CEU Electronic Theses and Dissertations, 2016
Author Veres, Judit Emese
Title Places of Culture From Cultural Institutions to Culture-led Urban Development in Budapest
Summary The thesis elucidates the emergence and trajectory of four urban cultural spaces in Budapest. Within a span of a mere decade a series of cultural places, under such nicknames as ‘Transformer‘ (1998), ‘Pothole‘ (2002), ‘The Palace of Arts‘(2005) and the ‘Whale‘ (2008-2012) appear in Budapest.

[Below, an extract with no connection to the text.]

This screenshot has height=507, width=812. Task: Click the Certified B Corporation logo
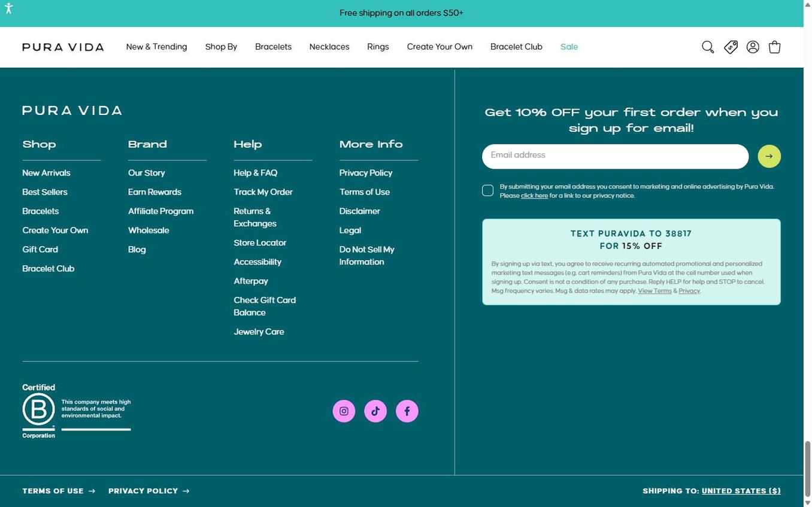click(38, 411)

A former industrial electric transformer house, an earlier socialist bus-station, hitherto socialist railway shunting yards, and turn-of-the-century warehouses are revamped into novel cultural spaces indexing a structural shift from a socialist, industrial city to a service-oriented metropolis in the European Union.
The thesis approaches the emergence and trajectory of these four urban spaces in terms of ‘culture-led urban development’, a program and rationale of neoliberal urbanization. The thesis shows that the four cultural spaces mark different stages in a process of increasing neoliberal urbanization and through the four different forms it also formulates a critique of the concept and program of ‘culture-led urban development'. The thesis builds upon four case studies constructed and analyzed through a combination of ethnographic methods such as participant observation and seventy-five semi-structured interviews, complemented with a reading of urban strategic materials, urban development programs, plans and designs, of various media outlets from the daily press, to online portals, forums and blogs on urban development.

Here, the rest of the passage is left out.